> [Work to be completed]
Using the passage below on the Sahelian subdesert ecoregion, answer these:
(a) Which two protected areas does it name as the most important in the ecoregion?
(b) What poison does it give as an example of those used against predators?
(c) What two differences set the southern habitats apart from the northern unit as a distinct ecoregion?

The Aïr and Ténéré National Nature Reserve in Niger and the Ouadi Rimé-Ouadi Achim Faunal Reserve in Chad are the two most important protected areas in the Sahelian subdesert zone of Africa. They probably contain the last viable populations of many of the larger ungulates of this ecoregion. However, both reserves have been plagued by political insecurity and civil unrest, and the current situation of their wildlife is far from certain. There are no protected areas in this ecoregion in Mauritania, Mali or Sudan, leaving huge expanses of habitat unprotected.

Types and Severity of Threats
Niger, Mali, Sudan, and Chad have suffered severe degradation of their natural resources in recent decades. Prolonged droughts and overgrazing by livestock are primarily responsible. The most severe degradation has occurred in the higher rainfall areas, or around boreholes, due to overwhelming local pressure on resources. Threats to the larger animals are quite intense. The populations of many ungulate species and ostriches have been greatly reduced by subsistence and recreational hunting, particularly by military personnel and rebel forces, as well as through intense competition with humans and their livestock. Predators, including the striped hyena, have been persecuted throughout the ecoregion by the widespread use of poisons such as strychnine because they kill livestock (MH/E, WWF and IUCN 1996). The under-representation of the desert and semi-desert habitats of this ecoregion in the protected areas systems of the Sahelian countries poses a threat to their long-term stability and conservation.

Justification of Ecoregion Delineation
This ecoregion is delineated from White's (1983) ‘regs, hamadas and wadis’ and ‘desert dunes with perennial vegetation’ units south of the Sahara Desert. Although these vegetation types surround the Sahara Desert, the southern habitats were delineated as a distinct ecoregion from the northern unit due to different rainfall regimes and the presence of Afrotropical species.

References
East, R. (comp.) 1999. African Antelope Database 1998. IUCN/SSC Antelope Specialist Group. IUCN, Gland, Switzerland and Cambridge, UK. x + 434 pp.

> [Material provided]
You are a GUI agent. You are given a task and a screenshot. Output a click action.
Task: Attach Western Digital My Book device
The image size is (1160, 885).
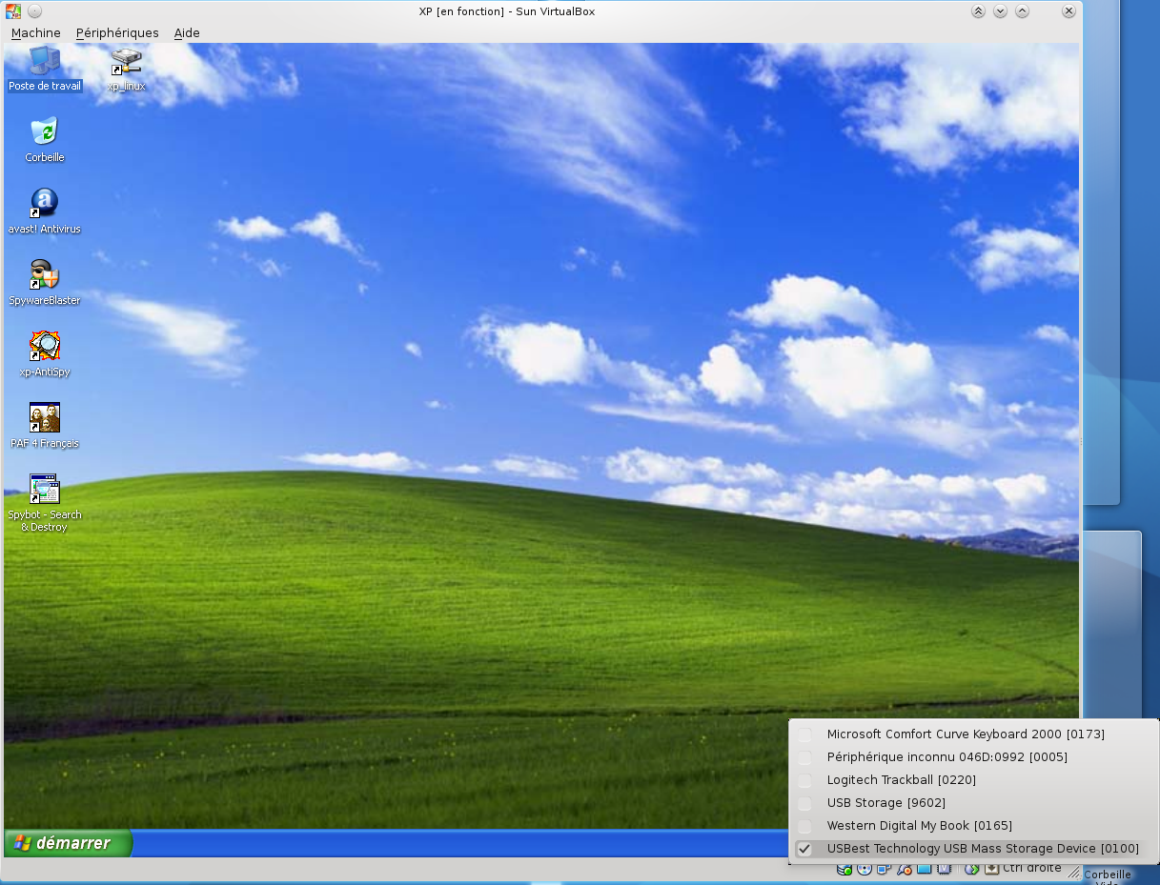click(x=919, y=826)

> [Result for this exercise]
(a) The Aïr and Ténéré National Nature Reserve in Niger and the Ouadi Rimé-Ouadi Achim Faunal Reserve in Chad.
(b) Strychnine.
(c) Different rainfall regimes and the presence of Afrotropical species.